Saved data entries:
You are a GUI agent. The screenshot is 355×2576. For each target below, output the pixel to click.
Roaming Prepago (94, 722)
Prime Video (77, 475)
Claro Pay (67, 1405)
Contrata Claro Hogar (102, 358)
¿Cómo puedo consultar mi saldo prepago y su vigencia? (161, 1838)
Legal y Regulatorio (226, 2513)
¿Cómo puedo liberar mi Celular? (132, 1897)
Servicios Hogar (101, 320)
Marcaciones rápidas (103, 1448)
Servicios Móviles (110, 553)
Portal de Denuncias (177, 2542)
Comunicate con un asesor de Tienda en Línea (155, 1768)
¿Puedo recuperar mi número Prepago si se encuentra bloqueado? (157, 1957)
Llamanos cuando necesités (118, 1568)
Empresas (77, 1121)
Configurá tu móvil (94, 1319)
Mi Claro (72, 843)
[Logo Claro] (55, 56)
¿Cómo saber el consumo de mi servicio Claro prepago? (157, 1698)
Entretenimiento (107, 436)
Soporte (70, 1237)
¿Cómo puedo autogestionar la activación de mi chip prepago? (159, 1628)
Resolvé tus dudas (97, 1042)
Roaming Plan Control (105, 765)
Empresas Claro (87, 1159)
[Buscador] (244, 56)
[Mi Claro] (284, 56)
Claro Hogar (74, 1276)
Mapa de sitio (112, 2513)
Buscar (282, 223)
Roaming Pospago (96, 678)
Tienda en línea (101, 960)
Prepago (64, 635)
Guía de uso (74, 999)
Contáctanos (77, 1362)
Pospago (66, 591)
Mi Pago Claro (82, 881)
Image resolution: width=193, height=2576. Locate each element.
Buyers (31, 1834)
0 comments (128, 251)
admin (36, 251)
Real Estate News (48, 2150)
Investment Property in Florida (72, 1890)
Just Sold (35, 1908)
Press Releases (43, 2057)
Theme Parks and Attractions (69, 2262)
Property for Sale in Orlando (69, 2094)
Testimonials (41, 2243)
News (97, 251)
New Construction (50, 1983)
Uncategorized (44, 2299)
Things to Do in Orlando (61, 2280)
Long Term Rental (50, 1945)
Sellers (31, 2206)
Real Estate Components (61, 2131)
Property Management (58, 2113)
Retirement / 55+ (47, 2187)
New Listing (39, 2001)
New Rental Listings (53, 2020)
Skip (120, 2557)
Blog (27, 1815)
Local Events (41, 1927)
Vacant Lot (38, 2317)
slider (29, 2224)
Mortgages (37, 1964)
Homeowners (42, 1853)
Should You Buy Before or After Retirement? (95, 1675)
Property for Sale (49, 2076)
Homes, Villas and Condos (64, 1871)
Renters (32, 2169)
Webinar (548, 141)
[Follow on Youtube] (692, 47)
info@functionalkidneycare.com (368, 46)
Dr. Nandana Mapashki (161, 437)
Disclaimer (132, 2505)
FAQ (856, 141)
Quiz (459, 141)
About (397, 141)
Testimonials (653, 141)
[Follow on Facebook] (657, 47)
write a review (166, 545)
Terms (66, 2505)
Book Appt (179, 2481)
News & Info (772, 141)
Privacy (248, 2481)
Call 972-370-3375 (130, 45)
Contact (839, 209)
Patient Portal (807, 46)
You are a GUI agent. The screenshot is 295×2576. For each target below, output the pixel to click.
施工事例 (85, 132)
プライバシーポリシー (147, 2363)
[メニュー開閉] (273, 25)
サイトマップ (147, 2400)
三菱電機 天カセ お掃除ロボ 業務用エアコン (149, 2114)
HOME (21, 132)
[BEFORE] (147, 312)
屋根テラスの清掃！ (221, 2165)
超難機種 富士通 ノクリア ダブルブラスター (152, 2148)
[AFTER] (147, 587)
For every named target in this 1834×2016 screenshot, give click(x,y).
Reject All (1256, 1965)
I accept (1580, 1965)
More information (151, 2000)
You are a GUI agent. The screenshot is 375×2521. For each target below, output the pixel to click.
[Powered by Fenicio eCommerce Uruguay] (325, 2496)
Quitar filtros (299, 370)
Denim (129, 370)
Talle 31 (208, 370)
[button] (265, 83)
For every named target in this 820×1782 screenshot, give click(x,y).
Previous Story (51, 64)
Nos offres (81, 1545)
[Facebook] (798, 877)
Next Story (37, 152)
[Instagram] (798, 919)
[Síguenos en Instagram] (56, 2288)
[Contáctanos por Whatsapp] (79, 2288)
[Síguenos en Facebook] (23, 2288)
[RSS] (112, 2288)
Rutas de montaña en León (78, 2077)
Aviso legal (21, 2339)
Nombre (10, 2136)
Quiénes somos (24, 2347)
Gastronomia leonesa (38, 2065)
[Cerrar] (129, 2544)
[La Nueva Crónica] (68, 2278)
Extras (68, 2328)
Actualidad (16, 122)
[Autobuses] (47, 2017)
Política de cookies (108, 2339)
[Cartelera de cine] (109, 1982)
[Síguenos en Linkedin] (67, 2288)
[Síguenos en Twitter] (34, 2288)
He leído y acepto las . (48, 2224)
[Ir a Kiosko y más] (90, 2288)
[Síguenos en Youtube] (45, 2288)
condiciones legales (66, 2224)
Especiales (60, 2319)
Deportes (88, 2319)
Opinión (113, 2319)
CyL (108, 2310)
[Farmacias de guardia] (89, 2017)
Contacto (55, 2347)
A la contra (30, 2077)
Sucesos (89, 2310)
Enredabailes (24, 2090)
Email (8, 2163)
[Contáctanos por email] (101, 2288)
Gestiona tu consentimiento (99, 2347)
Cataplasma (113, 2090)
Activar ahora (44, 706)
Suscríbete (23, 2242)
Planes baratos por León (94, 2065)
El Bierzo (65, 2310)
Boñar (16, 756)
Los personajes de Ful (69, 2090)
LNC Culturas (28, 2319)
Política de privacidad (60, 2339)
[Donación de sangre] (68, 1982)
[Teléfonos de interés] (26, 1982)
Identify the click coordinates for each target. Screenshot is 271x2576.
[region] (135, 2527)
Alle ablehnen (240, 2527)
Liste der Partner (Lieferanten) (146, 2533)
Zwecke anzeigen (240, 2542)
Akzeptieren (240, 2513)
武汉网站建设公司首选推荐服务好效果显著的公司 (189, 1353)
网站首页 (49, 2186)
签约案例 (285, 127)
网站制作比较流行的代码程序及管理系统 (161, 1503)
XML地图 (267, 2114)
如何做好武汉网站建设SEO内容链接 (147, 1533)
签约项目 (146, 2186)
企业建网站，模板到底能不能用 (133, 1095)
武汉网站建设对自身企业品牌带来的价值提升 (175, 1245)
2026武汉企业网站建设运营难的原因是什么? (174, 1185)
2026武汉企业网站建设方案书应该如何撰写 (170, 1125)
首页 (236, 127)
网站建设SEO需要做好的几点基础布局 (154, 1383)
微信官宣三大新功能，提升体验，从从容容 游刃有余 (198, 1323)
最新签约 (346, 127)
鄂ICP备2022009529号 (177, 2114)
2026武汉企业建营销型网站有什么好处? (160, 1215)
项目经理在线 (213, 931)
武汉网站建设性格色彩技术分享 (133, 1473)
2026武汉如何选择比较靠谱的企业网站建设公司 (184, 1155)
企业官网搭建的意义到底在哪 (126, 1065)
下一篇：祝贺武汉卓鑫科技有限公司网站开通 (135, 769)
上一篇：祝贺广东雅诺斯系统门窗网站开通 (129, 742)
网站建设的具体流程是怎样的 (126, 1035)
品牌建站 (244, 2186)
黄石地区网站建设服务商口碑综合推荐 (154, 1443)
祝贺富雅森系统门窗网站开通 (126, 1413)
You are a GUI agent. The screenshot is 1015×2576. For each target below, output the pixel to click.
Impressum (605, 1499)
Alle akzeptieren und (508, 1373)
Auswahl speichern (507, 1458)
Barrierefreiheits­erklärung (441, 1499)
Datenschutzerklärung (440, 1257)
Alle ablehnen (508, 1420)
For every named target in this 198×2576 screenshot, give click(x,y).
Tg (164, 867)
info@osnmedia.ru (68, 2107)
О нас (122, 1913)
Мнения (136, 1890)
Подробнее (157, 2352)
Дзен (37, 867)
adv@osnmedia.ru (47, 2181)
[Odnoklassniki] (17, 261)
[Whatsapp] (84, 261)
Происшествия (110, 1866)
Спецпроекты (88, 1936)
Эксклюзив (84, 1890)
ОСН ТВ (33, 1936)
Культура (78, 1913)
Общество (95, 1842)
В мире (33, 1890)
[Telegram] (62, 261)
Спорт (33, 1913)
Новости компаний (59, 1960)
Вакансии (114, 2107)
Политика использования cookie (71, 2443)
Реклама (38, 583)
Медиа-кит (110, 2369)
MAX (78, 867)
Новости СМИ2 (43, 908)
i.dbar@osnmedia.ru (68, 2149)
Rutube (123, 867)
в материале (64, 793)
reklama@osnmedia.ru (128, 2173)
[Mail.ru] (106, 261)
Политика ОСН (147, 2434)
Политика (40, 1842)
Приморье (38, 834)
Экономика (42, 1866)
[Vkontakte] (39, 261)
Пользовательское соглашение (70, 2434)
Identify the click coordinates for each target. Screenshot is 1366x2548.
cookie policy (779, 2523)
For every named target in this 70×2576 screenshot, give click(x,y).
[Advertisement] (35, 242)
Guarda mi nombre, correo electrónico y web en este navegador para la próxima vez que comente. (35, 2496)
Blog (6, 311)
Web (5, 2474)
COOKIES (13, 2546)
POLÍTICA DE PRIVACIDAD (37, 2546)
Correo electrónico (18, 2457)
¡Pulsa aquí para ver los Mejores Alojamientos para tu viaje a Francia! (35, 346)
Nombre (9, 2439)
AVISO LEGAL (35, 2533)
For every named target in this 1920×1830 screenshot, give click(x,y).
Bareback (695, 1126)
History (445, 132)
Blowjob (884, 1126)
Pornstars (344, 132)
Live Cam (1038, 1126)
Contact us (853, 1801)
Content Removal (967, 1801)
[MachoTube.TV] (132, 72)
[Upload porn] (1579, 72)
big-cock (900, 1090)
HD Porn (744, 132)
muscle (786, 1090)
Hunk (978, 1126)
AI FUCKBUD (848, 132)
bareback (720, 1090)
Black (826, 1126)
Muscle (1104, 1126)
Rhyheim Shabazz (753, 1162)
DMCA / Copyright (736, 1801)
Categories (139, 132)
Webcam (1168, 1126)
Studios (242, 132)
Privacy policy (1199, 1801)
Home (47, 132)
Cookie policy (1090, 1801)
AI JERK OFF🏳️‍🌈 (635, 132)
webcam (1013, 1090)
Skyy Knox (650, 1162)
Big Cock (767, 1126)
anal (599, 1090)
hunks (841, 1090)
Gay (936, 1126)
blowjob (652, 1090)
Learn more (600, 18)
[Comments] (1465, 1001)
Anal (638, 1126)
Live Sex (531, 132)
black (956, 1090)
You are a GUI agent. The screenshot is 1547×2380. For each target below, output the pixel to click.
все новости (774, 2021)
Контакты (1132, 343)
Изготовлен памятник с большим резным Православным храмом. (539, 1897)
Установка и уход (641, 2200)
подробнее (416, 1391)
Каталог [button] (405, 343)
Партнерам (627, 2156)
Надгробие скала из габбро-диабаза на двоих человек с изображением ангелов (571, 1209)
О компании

● **EXERCISE OBJECTIVE**
In the entries above, find the line holding "[Ir a Kiosko y más] (90, 2288)" and the line holding "Спецпроекты (88, 1936)"; print both of them and every line between, exactly, and nothing else.

● **EXERCISE ANSWER**
[Ir a Kiosko y más] (90, 2288)
[Síguenos en Youtube] (45, 2288)
condiciones legales (66, 2224)
Especiales (60, 2319)
Deportes (88, 2319)
Opinión (113, 2319)
CyL (108, 2310)
[Farmacias de guardia] (89, 2017)
Contacto (55, 2347)
A la contra (30, 2077)
Sucesos (89, 2310)
Enredabailes (24, 2090)
Email (8, 2163)
[Contáctanos por email] (101, 2288)
Gestiona tu consentimiento (99, 2347)
Cataplasma (113, 2090)
Activar ahora (44, 706)
Suscríbete (23, 2242)
Planes baratos por León (94, 2065)
El Bierzo (65, 2310)
Boñar (16, 756)
Los personajes de Ful (69, 2090)
LNC Culturas (28, 2319)
Política de privacidad (60, 2339)
[Donación de sangre] (68, 1982)
[Teléfonos de interés] (26, 1982)
Identify the click coordinates for each target. Screenshot is 271x2576.
[region] (135, 2527)
Alle ablehnen (240, 2527)
Liste der Partner (Lieferanten) (146, 2533)
Zwecke anzeigen (240, 2542)
Akzeptieren (240, 2513)
武汉网站建设公司首选推荐服务好效果显著的公司 (189, 1353)
网站首页 (49, 2186)
签约案例 (285, 127)
网站制作比较流行的代码程序及管理系统 (161, 1503)
XML地图 (267, 2114)
如何做好武汉网站建设SEO内容链接 (147, 1533)
签约项目 (146, 2186)
企业建网站，模板到底能不能用 (133, 1095)
武汉网站建设对自身企业品牌带来的价值提升 (175, 1245)
2026武汉企业网站建设运营难的原因是什么? (174, 1185)
2026武汉企业网站建设方案书应该如何撰写 (170, 1125)
首页 (236, 127)
网站建设SEO需要做好的几点基础布局 (154, 1383)
微信官宣三大新功能，提升体验，从从容容 游刃有余 (198, 1323)
最新签约 (346, 127)
鄂ICP备2022009529号 (177, 2114)
2026武汉企业建营销型网站有什么好处? (160, 1215)
项目经理在线 (213, 931)
武汉网站建设性格色彩技术分享 (133, 1473)
2026武汉如何选择比较靠谱的企业网站建设公司 (184, 1155)
企业官网搭建的意义到底在哪 (126, 1065)
下一篇：祝贺武汉卓鑫科技有限公司网站开通 (135, 769)
上一篇：祝贺广东雅诺斯系统门窗网站开通 (129, 742)
网站建设的具体流程是怎样的 (126, 1035)
品牌建站 (244, 2186)
黄石地区网站建设服务商口碑综合推荐 (154, 1443)
祝贺富雅森系统门窗网站开通 (126, 1413)
You are a GUI agent. The screenshot is 1015×2576. For each target below, output the pixel to click.
Impressum (605, 1499)
Alle akzeptieren und (508, 1373)
Auswahl speichern (507, 1458)
Barrierefreiheits­erklärung (441, 1499)
Datenschutzerklärung (440, 1257)
Alle ablehnen (508, 1420)
For every named target in this 198×2576 screenshot, give click(x,y).
Tg (164, 867)
info@osnmedia.ru (68, 2107)
О нас (122, 1913)
Мнения (136, 1890)
Подробнее (157, 2352)
Дзен (37, 867)
adv@osnmedia.ru (47, 2181)
[Odnoklassniki] (17, 261)
[Whatsapp] (84, 261)
Происшествия (110, 1866)
Спецпроекты (88, 1936)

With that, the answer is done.